本文 -
その上で、現在、行われている北朝鮮への経済制裁については、戦略核部隊の核実験の手段を奪うという効果以外に、食糧など生活物資の輸入を止めて国民の人間らしい生活を不可能にするという側面もあるといわざるをえません。私は、人道的な観点からみれば、核兵器を禁止するための正当な手段とは言い切れないと思います。
◇核兵器禁止条約の意義
そうした人道的な観点からいっても、戸田先生の原水爆禁止宣言において重要なのは、人々の生活に根差し、現実の苦しみに寄り添う精神が脈打っていることです。
1980年代に"核の冬"という研究が報告されました。核爆発で生じた大量の煤煙や塵埃が太陽光線を吸収して、地球が冷却化し、世界中の農業に損害を与える。ゆえに核兵器は被爆者だけの問題ではないと専門家が立証した。それ自体は、その通りの研究成果でありました。しかしそこには、被爆者が経験した「痛み」や、遺された者たちが抱え続ける目に見えない「苦しみ」という視点は感じにくいものでした。
倫理といっても、抽象的な倫理ではなく、痛みを実感した生身の人間に寄り添う姿勢が最も大切です。戸田先生が人類の「生存の権利」を訴えられ、その後を継いだ池田先生が推進してきた創価の民衆運動の特徴も、人間の現実の「痛み」に同苦する倫理観にあるといえるでしょう。
核兵器禁止条約の実現においても、交渉会議での被爆者による証言が大きな影響を及ぼしましたが、「被爆者の苦しみ」が中心になったことが大切であると思います。生存の権利という発想からすれば、今回の禁止条約も核兵器にとどまるのではなく、生物・化学兵器や通常兵器も含めて考え直す出発点としていかなければ、本質的な意義をもつ条約にはならないと思います。
◇反戦出版・反核展示を展開
——人の痛みに寄り添うとともに、民衆自身が行動を起こすことも重要であると思います。学会は婦人や青年が主体となって被爆・戦争体験を聞き取って出版したほか、世界各地で"核の脅威展"などの展示運動を実施し、市民の声を世界に届けてきました。
30年、40年以上にわたるそうした学会の皆さんの活動が今、実を結んできているのではないでしょうか。展示や証言集を通し、広島や長崎について、原爆が落ちたという事実だけではなくて、どれほど悲惨な状況になったのかを世界中の人たちに伝えてこられた。
特に私が重要だと思うのは、展示パネルの内容を専門家ではない一市民が説明し、来場者と対話してきたことです。核兵器の非人道性を、理屈だけでなく、目で見せて、あるいは対話をする中で理解することは、非常に大切なことです。そういった地道な取り組みを、ラテンアメリカやヨーロッパなど世界中の会員が倫理的な運動として支えてこられたという点に、歴史的な意味があると思う。そうした積み重ねが禁止条約の採択を支える土台になったのです。
——武者小路さんご自身は、国連大学の副学長として、文明の差異を超えた「対話」に取り組まれてきました。
国連大学はウ・タント(ミャンマーの政治家)国連事務総長が、在任中に設立を提唱したのですが、当時の国連は、大国のはざまで最も無力感に苛まれた時期でした。

作業項目 - 核兵器禁止条約をめぐる本文のうち、「倫理といっても、抽象的な倫理」から「話」に取り組まれてきました。」に至るまでを全部、一字も変えずにもう一度書き出してください。

表示中の記録 -

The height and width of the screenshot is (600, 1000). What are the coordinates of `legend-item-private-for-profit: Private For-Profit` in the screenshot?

--

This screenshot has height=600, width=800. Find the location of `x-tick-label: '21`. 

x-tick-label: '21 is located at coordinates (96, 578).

仕上げた作業 -
倫理といっても、抽象的な倫理ではなく、痛みを実感した生身の人間に寄り添う姿勢が最も大切です。戸田先生が人類の「生存の権利」を訴えられ、その後を継いだ池田先生が推進してきた創価の民衆運動の特徴も、人間の現実の「痛み」に同苦する倫理観にあるといえるでしょう。
核兵器禁止条約の実現においても、交渉会議での被爆者による証言が大きな影響を及ぼしましたが、「被爆者の苦しみ」が中心になったことが大切であると思います。生存の権利という発想からすれば、今回の禁止条約も核兵器にとどまるのではなく、生物・化学兵器や通常兵器も含めて考え直す出発点としていかなければ、本質的な意義をもつ条約にはならないと思います。
◇反戦出版・反核展示を展開
——人の痛みに寄り添うとともに、民衆自身が行動を起こすことも重要であると思います。学会は婦人や青年が主体となって被爆・戦争体験を聞き取って出版したほか、世界各地で"核の脅威展"などの展示運動を実施し、市民の声を世界に届けてきました。
30年、40年以上にわたるそうした学会の皆さんの活動が今、実を結んできているのではないでしょうか。展示や証言集を通し、広島や長崎について、原爆が落ちたという事実だけではなくて、どれほど悲惨な状況になったのかを世界中の人たちに伝えてこられた。
特に私が重要だと思うのは、展示パネルの内容を専門家ではない一市民が説明し、来場者と対話してきたことです。核兵器の非人道性を、理屈だけでなく、目で見せて、あるいは対話をする中で理解することは、非常に大切なことです。そういった地道な取り組みを、ラテンアメリカやヨーロッパなど世界中の会員が倫理的な運動として支えてこられたという点に、歴史的な意味があると思う。そうした積み重ねが禁止条約の採択を支える土台になったのです。
——武者小路さんご自身は、国連大学の副学長として、文明の差異を超えた「対話」に取り組まれてきました。